Month: October 2020

Difference Between PK and BE in Clinical Research?

PK and BE indicate pharmacokinetics and bio equivalent, respectively. The former is pharmacokinetics, which mainly is the drug concentration change after some time in blood. While BE is bioequivalence, it really is generally called and once the drug outcomes of two drugs in the organism are consistent, along with the index usually adopts PK index, which could be the Cmax and AUC drug concentration curve within the blood, falling between 80 and 125. Of course, sometimes BE is judged by dissolution curve and other pharmacodynamic indicators.

Generally, BE uses absolute bioavailability or relative bioavailability, while PK mainly collects blood/urinary drug concentration to have pharmacokinetic parameters (like half-life, peak concentration, Peak time, clearance rate, apparent distribution, bioavailability, etc.). Pharmacokinetics collects data by different doses, drug cycles, genders, races, health groups, drug administration etc.; while bioequivalence is expressed using pharmacokinetic parameters – the region under the curve (AUC), peak concentration (Cmax).

The function of the experimental design between two differs from the others, with regards to generic drugs or modified dosage forms. Therefore, you will find generally two preparations for BE, you are the reference preparation, another is the self-developed preparation, to check their relative bioavailability or absolute bioavailability and discover whether the drug is equivalent.

According to the registration requirements, PK and BE have to carry out (I take chemical drugs for example):

  1. PK: mainly for chemical drugs Class 1/2/3, except 1.6 and 3.4. It is put into single-dose, low-medium-high three-dose group and multiple doses. For Class 5, controlled release formulations, a comparative study of pharmacokinetics is necessary.
  2. BE: BE studies are needed for Class 5 and 6 for oral preparations.
    For precisely how to implement PK and BE, please make reference to these two guiding principles.

People on this field think of it as pharmacodynamics or Pharmacokinetics. Now pharmacokinetics has grown to be an independent course; people during my department like to it is known as DMPK (the total name is Drug Metabolism and Pharmacokinetics).
The traditional and classic specification of Pharmacokinetics refers back to the establishment of dynamic functions or model equations with mathematical method, which describes the disposition process after drugs entering the entire body. Pharmacokinetics is in reality a synthetic vocabulary. The two elements of the roots represent “drugs” and “kinetics”. Together, they are often called pharmacokinetics. It is universally accepted that mathematical methods and model equations would be the foundations of Pharmacokinetics.

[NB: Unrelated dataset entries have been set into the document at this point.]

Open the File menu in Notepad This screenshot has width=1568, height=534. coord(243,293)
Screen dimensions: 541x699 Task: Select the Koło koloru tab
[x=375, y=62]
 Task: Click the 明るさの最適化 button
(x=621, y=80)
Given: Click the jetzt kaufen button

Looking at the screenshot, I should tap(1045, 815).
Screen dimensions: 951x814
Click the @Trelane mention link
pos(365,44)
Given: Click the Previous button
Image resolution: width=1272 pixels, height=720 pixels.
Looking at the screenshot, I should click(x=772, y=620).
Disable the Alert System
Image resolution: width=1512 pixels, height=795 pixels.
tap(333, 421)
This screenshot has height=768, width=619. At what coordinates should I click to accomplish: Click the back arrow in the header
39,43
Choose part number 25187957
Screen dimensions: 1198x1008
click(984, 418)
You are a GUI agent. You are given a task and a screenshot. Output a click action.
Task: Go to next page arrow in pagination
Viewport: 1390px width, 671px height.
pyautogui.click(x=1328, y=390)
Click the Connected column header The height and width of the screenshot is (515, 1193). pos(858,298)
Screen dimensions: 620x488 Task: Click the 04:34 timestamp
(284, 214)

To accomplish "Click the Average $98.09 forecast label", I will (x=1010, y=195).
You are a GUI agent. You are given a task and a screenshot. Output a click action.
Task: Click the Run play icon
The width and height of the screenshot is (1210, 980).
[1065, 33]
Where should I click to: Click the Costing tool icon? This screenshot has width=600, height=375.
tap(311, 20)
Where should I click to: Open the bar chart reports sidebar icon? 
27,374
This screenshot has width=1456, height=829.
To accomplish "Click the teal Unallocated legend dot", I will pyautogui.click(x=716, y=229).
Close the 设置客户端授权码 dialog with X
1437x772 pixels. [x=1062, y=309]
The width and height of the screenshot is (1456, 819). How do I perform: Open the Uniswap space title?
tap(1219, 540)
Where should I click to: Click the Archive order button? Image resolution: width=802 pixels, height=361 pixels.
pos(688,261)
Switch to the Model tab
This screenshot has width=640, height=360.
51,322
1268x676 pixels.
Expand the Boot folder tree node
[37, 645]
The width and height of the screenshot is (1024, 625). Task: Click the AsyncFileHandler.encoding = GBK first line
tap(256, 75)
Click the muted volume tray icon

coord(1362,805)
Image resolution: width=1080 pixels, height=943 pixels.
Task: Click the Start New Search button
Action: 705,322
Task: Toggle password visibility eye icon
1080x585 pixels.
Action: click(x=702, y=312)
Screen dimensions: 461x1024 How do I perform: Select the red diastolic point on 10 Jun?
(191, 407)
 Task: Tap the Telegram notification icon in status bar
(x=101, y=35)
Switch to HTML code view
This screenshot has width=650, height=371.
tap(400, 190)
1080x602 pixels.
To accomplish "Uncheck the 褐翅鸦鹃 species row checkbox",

Traditional Pharmacokinetics are yet to developed because the statistical Moment and compartmental analysis are mature, while its mathematical meaning is developing rapidly. The most intuitive reflection could be the pharmacokinetics (PK) – pharmacodynamics (PD) modelling and Population pharmacokinetics. Even the two branches of pharmacokinetics, and also the use of various other pharmacy mathematical methods, gave birth to an emerging marginal discipline, Pharmacometrices.